The autocorrelation of a sequence $y = (y_{1}, y_{2}, ... y_{n})$ is given by:
$$ AC = \sum_{i=1}^{n-k} (y_{i} - \bar{y})(y_{i+k} - \bar{y}) / \sum_{i=1}^{n} (y_{i} - \bar{y})^2 $$
Where $\bar{y}$ is the mean of $y$ . We assume events occur at a fixed rate, but this restriction does not affect the generality of the concept.
If the events are categorical instead of numeric (for instance medical exams), the same concept still applies but we use Mutual Information instead.

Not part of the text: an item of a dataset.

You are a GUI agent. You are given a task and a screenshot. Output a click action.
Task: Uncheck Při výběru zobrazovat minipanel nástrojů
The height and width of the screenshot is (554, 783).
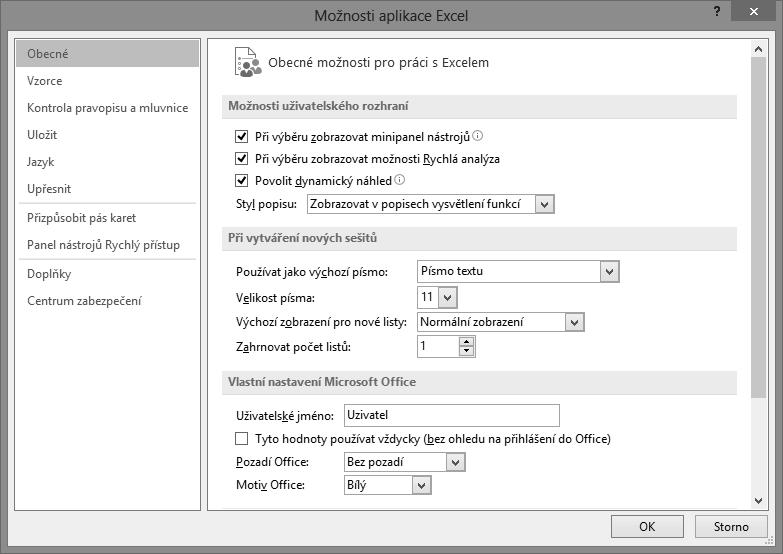pos(242,136)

To illustrate Autocorrelation, we consider the following EEG dataset because brainwaves are entirely unique identifiers and thus exceptionally sensitive information. This dataset contains records of EEG signals from 120 patients over a series of trials. Each sample contains measurements from 64 electrodes placed on the subjects’ scalps which were sampled at 256 Hz (3.9-msec epoch) for 1 second. As can be seen in Figure 4 the data has a complex temporal structure but with strong temporal and spatial correlations that have to be preserved in the synthetic version.
For temporal data, Hazy has a set of other metrics to capture the temporal dependencies on the data that we will discuss in detail in a subsequent post.
Whatever the metric or metrics our customers choose, we are happy that they are able to check the quality of our synthetic data for themselves, building trust and confidence in Hazy’s world-class, enterprise-grade generators.